Word and element pointing entries
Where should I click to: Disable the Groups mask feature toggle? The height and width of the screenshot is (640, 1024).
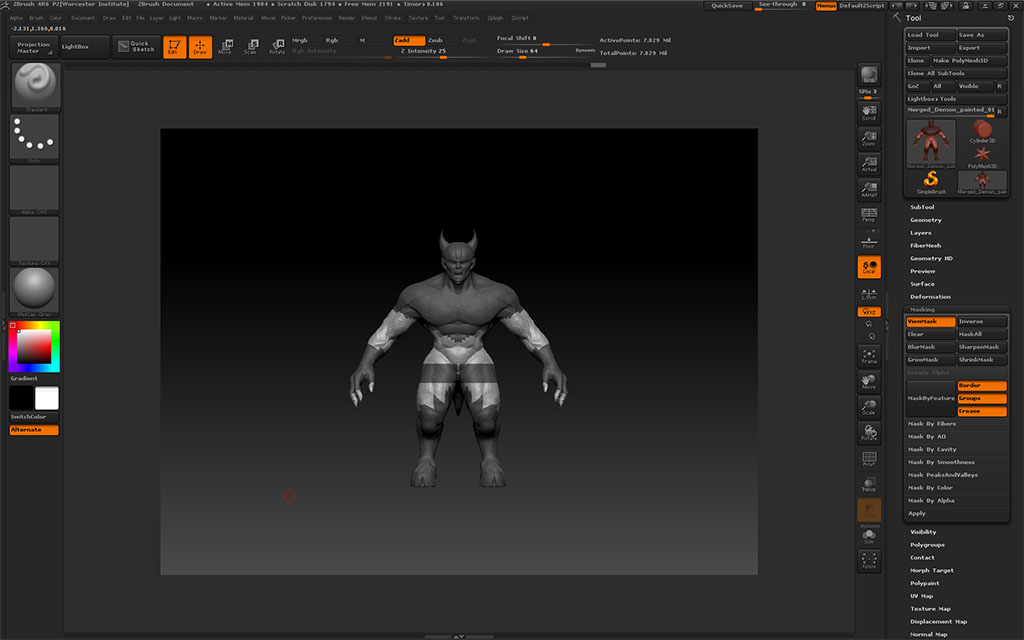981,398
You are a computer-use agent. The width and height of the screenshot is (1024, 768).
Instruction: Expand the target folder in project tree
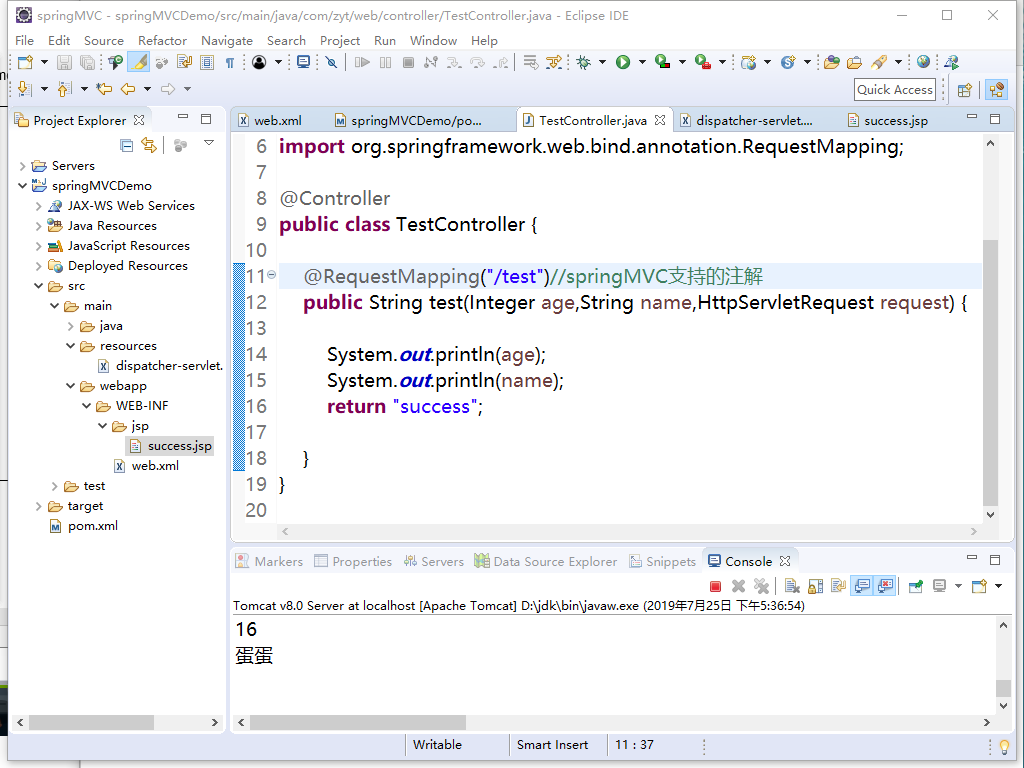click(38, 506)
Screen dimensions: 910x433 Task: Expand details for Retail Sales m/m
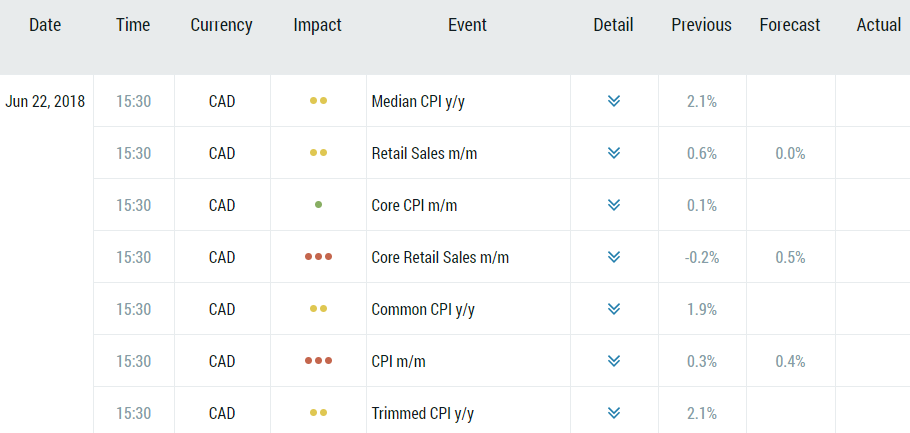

**Aim of the exercise**
Rewrite all of the entries, substituting "screen capture" for each occurrence of "screenshot" and leaving everything else unchanged. Omit the pictures.

**Full answer**
Where should I click to: Disable the Groups mask feature toggle? The height and width of the screen capture is (640, 1024).
981,398
You are a computer-use agent. The width and height of the screen capture is (1024, 768).
Instruction: Expand the target folder in project tree
click(38, 506)
Screen dimensions: 910x433 Task: Expand details for Retail Sales m/m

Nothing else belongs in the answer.